## Requirement 1
Answer these from the thread on GIC ladders and short-term bond ETFs:
(a) What asset mix does the RRSP currently have?
(b) Roughly how much per year is the withdrawal expected to be in the early years?
(c) What durations does the reply give for an aggregate bond ETF and a short-term bond ETF?
## Requirement 2
Set down the passage of the thread on GIC ladders and short-term bond ETFs between "Any thoughts on" and "a VPW strategy?", inclusive.

## Selected text
##########

# 3 Year GIC ladder or Short Term Bond ETF or Current Mix?



## milhouse (Nov 16, 2016)

My RRSP currently has a 75:25 asset mix with US/EAFE/EM index ETF's and a Canadian aggregate bond ETF. (I'm considering adjusting it to 70:30 and possibly consolidating the equity portion to a global ex-Canada index ETF.) I'm looking to _loosely_ apply a VPW strategy to withdraw from my RRSP early in retirement (with the first withdrawals estimated to be 3 years away in Q4 2023). 
Obviously a VPW strategy may cause the actual withdrawal amount to vary from year to year. However, if it's somewhat stable, the amount should be about $20k/year, give or take, in the early years. 

Any thoughts on whether I should start building a 3 year $20k/year GIC ladder now (and over the next 2 years) via the fixed income part? 
Or should I instead allocate $60k of the fixed income to a short term bond ETF which has the flexibility to support the variability of a VPW strategy? 
Or should I do nothing (apart from what I mentioned above initially) and just withdraw while maintaining the asset allocation ratio? Eg. Am I going to gain much allocating a portion of the aggregate bond ETF to a short term bond ETF?


----------



## AltaRed (Jun 8, 2009)

The merits of an aggregate bond ETF (about 7-8 years duration) vs a short term bond ETF (about 3-4 years duration) would be higher returns on a rolling average basis at the risk of higher price volatility as the bond yield curve moves around. The risk would be having to sell MT bond units at low(er) prices than you might like in any given year. That said, remember that asset allocations are not precise, e.g. a 70/30 can be anywhere from 72/28 to 68/32 in variability due to movements in both the bond and stock markets. In any given year of withdrawal (RRSP or RRIF), you can arbitrarily decide from which ETF you draw from, e.g. VAB for bond or XAW (or VXC) for equity given which side is up/down that given year, or which of the two is the cause for being outside your preferred asset allocation (in effect, doing some auto re-balancing by picking the outsized one). IOW, I don't see any need to change your bond ETF strategy specifically unless you want to go to a ST bond ETF (pluses and minuses).

##########

## Provided data
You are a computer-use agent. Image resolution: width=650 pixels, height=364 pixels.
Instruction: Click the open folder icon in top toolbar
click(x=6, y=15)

##########

## Task solution 1
(a) 75:25
(b) About $20k per year
(c) About 7-8 years for an aggregate bond ETF and about 3-4 years for a short-term bond ETF

## Task solution 2
Any thoughts on whether I should start building a 3 year $20k/year GIC ladder now (and over the next 2 years) via the fixed income part? 
Or should I instead allocate $60k of the fixed income to a short term bond ETF which has the flexibility to support the variability of a VPW strategy?